El sol baña la tarde; su luz y sus rayos dominan los espacios. El viento se entretiene jugando con las hojas caídas, haciéndolas danzar en espiral para luego dejarlas caer, como un niño que suelta un juguete para ir a entretenerse con otro.
El parque es un hervidero. La alegre algarabía de los niños, semejantes a aves que revolotean de un lugar a otro, llena con risas y gritos toda la estancia. Desde las ramas de los árboles, los pájaros parecen acompañar con sus trinos, como un fondo musical, toda aquella explosión de vida.
Él camina sin prisa, en silencio, distraídamente. Dentro de sí, siente todo el vibrar de la vida a su alrededor. El cielo, azul profundo, se extiende como un telón de fondo donde los colores del atardecer —naranjas, rosados, un leve bermejo— pintan líneas suaves y casi transparentes.
Un pensamiento persistente, gestado en sus emociones, lo impulsaba. Es un eco que tiende a expandirse. De pronto, sintió el viento como una mano invisible que le hacía planear, una sensación de libertad cobró vida en sus sentidos…notó que tenía alas.
Un grito salvaje brota de su garganta: “Klee-ee-ee”. Es un águila real en pleno vuelo. El viento acaricia sus plumas mientras planea sobre la ciudad. Desde las alturas, sus sentidos se agudizan: oye sonidos que flotan en el aire, distingue movimientos mínimos en la distancia. Se posa en un peñasco que sobresale como una atalaya. Siente la fuerza de sus garras aferradas a la piedra, el latir acelerado de su corazón.
Su mirada penetra el horizonte. Divisa una presa. Se lanza en picada, veloz, decidido. En un instante, sus garras la atrapan.
Un balón de fútbol ha rodado hasta sus pies. Con reflejos de arquero, lo detiene y se lo pasa al niño que se le acerca.
El pensamiento no se disuelve; revolotea en su mente, como rugido que busca expandirse y hacerse incansable.

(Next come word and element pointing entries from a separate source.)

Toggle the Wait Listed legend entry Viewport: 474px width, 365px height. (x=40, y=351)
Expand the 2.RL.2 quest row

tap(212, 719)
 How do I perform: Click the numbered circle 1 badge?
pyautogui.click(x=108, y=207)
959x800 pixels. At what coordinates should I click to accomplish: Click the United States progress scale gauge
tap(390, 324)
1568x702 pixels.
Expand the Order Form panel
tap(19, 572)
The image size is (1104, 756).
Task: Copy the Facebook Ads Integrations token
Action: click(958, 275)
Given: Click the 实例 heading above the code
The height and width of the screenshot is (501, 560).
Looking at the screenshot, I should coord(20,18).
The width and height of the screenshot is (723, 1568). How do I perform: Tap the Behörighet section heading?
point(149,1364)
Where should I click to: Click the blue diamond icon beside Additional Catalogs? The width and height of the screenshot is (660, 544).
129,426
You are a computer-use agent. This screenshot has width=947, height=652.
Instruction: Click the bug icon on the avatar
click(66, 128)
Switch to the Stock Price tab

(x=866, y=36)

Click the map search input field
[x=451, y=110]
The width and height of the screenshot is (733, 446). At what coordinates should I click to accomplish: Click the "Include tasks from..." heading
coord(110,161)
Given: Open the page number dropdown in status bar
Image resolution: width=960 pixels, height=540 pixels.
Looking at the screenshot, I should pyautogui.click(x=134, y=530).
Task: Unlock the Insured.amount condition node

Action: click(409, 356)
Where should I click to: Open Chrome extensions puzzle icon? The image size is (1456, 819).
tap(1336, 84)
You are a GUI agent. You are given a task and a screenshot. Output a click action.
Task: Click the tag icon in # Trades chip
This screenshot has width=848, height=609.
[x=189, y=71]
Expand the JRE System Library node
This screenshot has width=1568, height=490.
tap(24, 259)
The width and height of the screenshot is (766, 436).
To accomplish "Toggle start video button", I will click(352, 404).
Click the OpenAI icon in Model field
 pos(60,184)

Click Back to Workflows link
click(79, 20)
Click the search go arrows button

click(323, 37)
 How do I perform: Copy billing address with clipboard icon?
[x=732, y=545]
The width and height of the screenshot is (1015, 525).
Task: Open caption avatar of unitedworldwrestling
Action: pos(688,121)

De pronto, algo sucede en su cuerpo. Se nota a sí mismo transformado: camina en cuatro patas, siente bajo sus pasos las almohadillas firmes de sus extremidades, y un rugido brota desde lo más profundo de su garganta. Es fabuloso. Es un león. Imponente, majestuoso, dueño absoluto del parque.
Su olfato se ha agudizado; los olores lo asaltan con la fuerza de imanes atrayendo metales. Sacude su melena con fuerza y, de un salto poderoso, se encuentra frente al portal de un edificio.
Saca su llave, sube las escaleras y entra a su apartamento. Allí estás tú. Como siempre. Tu mirada es fría, distante. El abrazo con el que lo recibes no abriga: es mudo, sin alma. Eres tú, vieja conocida. Soledad. Inseparable. Silenciosa.